If you look at Table 3 you can see the difference in performance between for example GPT 5.5 and Opus 4.7 for each of the 20x 100 runs:
- GPT 5.5: 1389/2000 questions answered, of which 1043 were correct (75%)
- Opus: 1306/2000 questions answered, of which 294 were correct (22%)
So while you can claim that Opus solved 40% of the problems it still had a failure rate of 78%. That means if you chose this model to answer your homework question, there is a good chance you would fail.
Perhaps a more useful benchmark for future models is measuring how many of these types of questions they can answer in one shot. I.e. how confident can you be when using them for real world tasks.
This is an interesting result, but as I understand it, it's not about solving frontier challenges (which LLMs can evidently do too, but that's not what's tested here).

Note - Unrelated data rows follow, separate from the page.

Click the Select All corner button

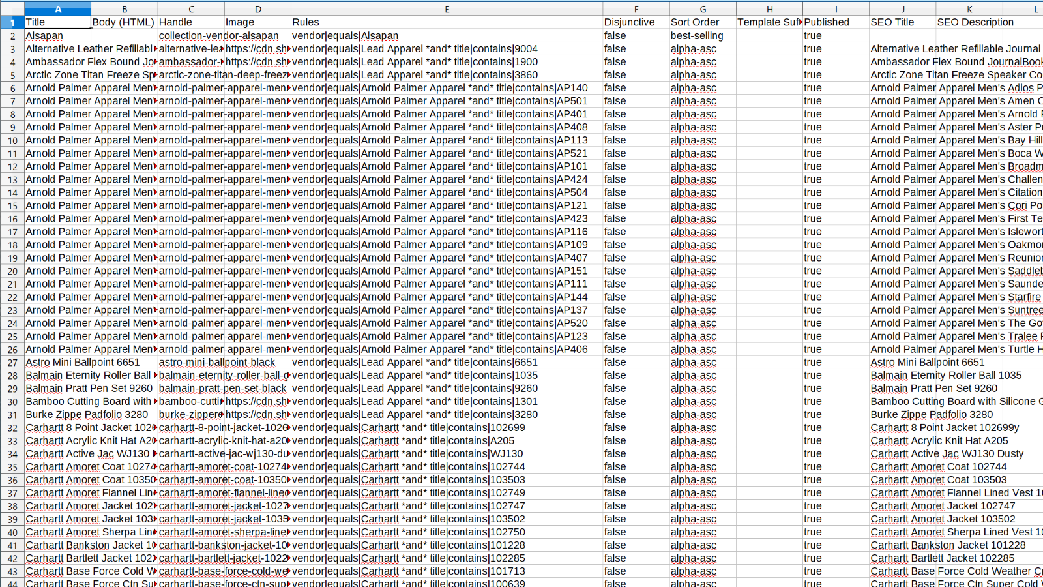tap(12, 8)
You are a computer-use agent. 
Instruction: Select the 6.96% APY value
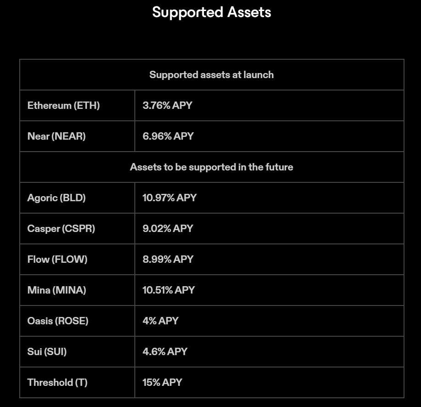coord(168,136)
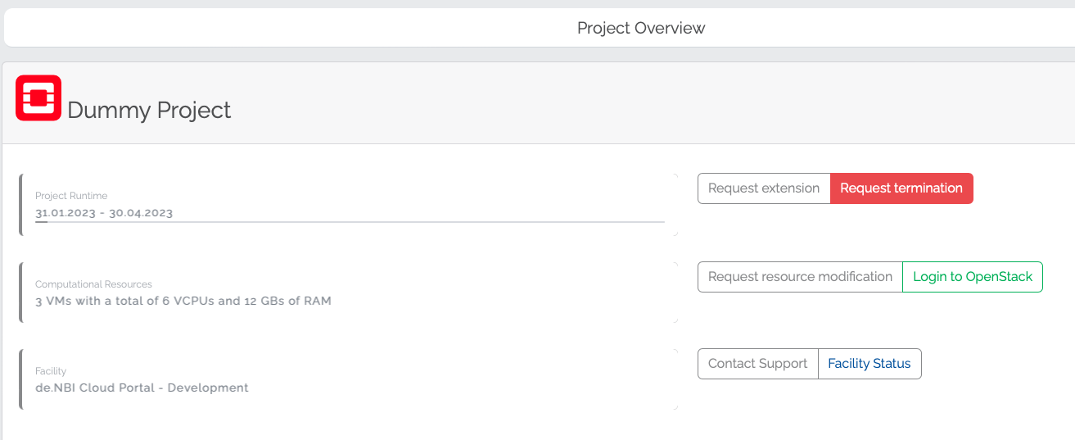Click the 3 VMs resource summary text
Image resolution: width=1075 pixels, height=440 pixels.
tap(183, 301)
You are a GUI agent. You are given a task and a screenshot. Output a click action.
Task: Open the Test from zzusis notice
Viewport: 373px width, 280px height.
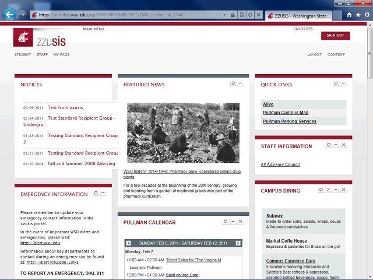tap(65, 107)
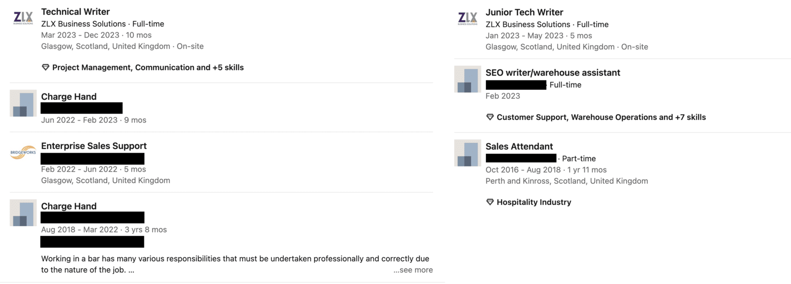Click placeholder logo beside Aug 2018 Charge Hand
The height and width of the screenshot is (284, 791).
pos(23,213)
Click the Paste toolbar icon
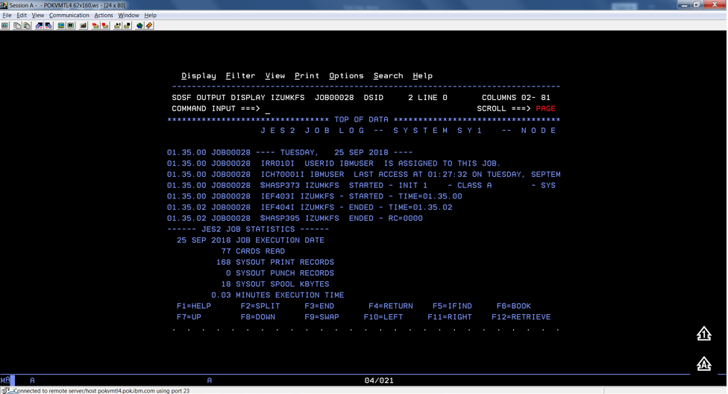The width and height of the screenshot is (728, 394). click(x=27, y=25)

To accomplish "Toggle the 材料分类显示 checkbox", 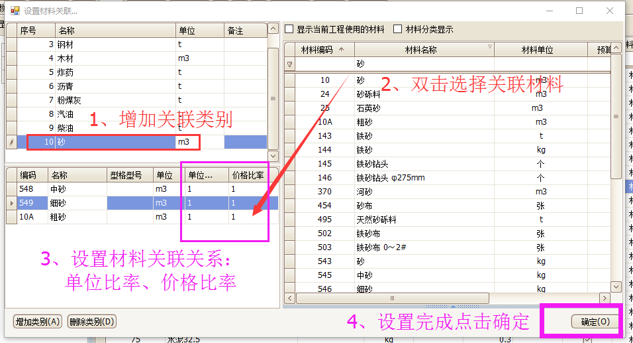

It's closer to "can a mathematician (blindly) write exercises you can't cheat on using an LLM". "Blindly" in the sense that they can't adjust the problem ahead of the time until they get a model to fail.
The conclusion in the paper is: "The concept of writing exercise-style benchmark questions based on publicly accessible research has reached its limits when it comes to the best-performing available models."
Look for final exams of advanced courses in CS or math. It will be clarifying how close (or plainly, harder) the questions from the study are. And so how impressive the capabilities these models are achieving...
https://math.sciencebench.ai/benchmarks
I take the "2 unsolved" claim to mean "not solved by any model in any configuration in any stage with any number of attempts", the "benchmark results" are much lower. To be clear: it's extremely impressive, I still remember I was in utter disbelief when models started solving AIME problems, and this is obviously several levels above that.
It's also interesting that OpenAI models perform that much better on math and math-adjacent stuff. I assume this comes down to differences in post-training?